Although you can't say it couldn't be the same in the working world, where more and more dogs are simply bred tor have higher and higher prey drive to win a sport, and now where most schutzhund dogs would fail horribly at being true working or PP dogs
Sent from Petguide.com Free App
|04-10-2014 12:27 AM|
|04-10-2014 12:18 AM|
|04-08-2014 02:28 PM|
Linebreeding is here to stay but it s/b done with extreme care, a deep knowledge of the lines involved, & a clear understanding of the very real risks & drawbacks. Inbreeding or linebreeding for health is usually misdirected. Deleterious genes are often 'hidden', such as rare recessives or those in polygenetic conditions & only make themselves known when inherited from both parents. As gene pools shrink that happens more & more frequently. In the dog world 'rare recessive' is practically an oxymoron. For example, eliminating HD while increasing the occurence of EPI, cancers, allergies, or heart conditions wouldn't be a win.
Overall health, vigor & longevity are best served by genetic diversity. Linebreeding produces more consistent dogs & breeds would hardly exist without it, but increasingly the dogs are consistently less healthy, less robust & dying younger. Way, way, wayyy too often this is done in the pursuit of 'pretty' although it's rarely stated so baldly.
|03-31-2014 11:09 AM|
see iceberg breeders http://www.germanshepherds.com/forum...-breeders.html
Elliot Humphrey , part designer of the Fortunate Fields guide dog breeding program , in a later article said that without variety you can have no improvement.

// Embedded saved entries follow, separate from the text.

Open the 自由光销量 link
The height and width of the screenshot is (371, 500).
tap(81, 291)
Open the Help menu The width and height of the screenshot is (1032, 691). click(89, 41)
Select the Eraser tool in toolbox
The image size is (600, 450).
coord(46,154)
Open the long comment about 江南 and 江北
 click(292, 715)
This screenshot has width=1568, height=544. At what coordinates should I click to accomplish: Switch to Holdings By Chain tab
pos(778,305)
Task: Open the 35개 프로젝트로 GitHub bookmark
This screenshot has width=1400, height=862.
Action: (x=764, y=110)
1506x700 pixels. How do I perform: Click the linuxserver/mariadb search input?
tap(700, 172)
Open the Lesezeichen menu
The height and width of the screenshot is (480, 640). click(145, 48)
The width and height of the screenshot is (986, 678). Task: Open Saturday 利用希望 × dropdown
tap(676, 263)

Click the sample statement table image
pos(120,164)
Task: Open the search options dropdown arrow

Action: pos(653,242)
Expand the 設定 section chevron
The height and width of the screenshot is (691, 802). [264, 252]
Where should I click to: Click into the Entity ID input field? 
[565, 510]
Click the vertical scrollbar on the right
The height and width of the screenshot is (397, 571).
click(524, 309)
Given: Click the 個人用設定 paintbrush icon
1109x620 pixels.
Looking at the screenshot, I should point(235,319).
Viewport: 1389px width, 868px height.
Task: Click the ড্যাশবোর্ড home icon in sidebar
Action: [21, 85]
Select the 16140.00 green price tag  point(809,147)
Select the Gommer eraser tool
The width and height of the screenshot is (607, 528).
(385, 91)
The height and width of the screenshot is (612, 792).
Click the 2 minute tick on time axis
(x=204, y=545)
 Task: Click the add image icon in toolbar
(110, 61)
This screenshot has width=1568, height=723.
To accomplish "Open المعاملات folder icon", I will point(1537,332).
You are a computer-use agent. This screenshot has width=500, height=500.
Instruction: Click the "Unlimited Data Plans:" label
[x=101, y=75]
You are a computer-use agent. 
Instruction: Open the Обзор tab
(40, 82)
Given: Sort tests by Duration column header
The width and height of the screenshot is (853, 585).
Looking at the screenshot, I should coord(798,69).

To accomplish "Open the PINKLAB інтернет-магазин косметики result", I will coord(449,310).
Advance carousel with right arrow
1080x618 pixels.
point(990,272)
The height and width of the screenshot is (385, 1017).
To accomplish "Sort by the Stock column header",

Mirroring that statement van Oirschot "we got uniformity in genetic makeup and that means loss of genetic variation" ..... "Hochzucht breeding became a matter of copying the successful formula of the successful breeders; doing more of the same. The demand for type was a demand for the predominant type set by a world famous kennel "von der Wienerau". To deviate from this type was to deviate from the Hochzucht breeding. Hochzucht developed into a one way street."